Irish Vine Colorwork mittens
Ok, that was not so short after all, but let me make it up by saying the following about the mittens. They are pretty, they took a long time to knit, and I am happy with them. The end. Ravelry notes and more pictures here.

Linen crop top and shorts
Moving deftly into summer, as our weather did – for a day at least. Sustainable sewing is a hot topic right now, and the Love to Sew episodes on this and intentional making were particularly inspiring to me, especially the round-up of ways to use scraps. I was delighted to realize I do a lot of those things already! Refashioning has also been a focus for a number of years, through projects like The Refashioners run by Portia Lawrie. I am mentioning these things as I had a stroke of inspiration one day, eyeing a full length linen sleeveless dress hanging in my wardrobe. It was given to me by a friend who though the color was typical me. Here is a terrible phone camera picture that I snapped at night before starting to unpick everything.

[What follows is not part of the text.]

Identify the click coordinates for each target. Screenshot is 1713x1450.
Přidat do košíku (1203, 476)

I did love the dusty olive green linen, but the fitted and lined dress was not a style I felt comfortable in. Suddenly I had the idea of using the bottom of the skirt as a crop top, placing the existing vent on the back for a breezy, boxy summer top. Using my trusty self-drafted kimono sleeve top as a template, I traced the shoulder slope and neckline, and added rectangles for sleeves. The neckline facings are pieced from the armhole pieces of the dress, which happened to have the perfect curves.

This was a case of squeezing as much as possible out of the available fabric. For the shorts I used the OOP 3850 Simplicity Built By Wendy Slim-fit pants. I have made shorts (still unblogged, save for a mention of the plans) from this pattern, and they fit alright. I extended the lines as much as I could to get a high waist, and was able to eek out a waistband that is faced with a different fabric on the inside. The front pieces were cut with the dress side seam running down the middle, and the back was pieced. I used the original invisible zipper, just shortened. For comfort and allowing for fluctuations in weight the waist isn’t fitted, but rather has a 1″ elastic, held ever so slightly taut, that keeps the waist in place but doesn’t pinch.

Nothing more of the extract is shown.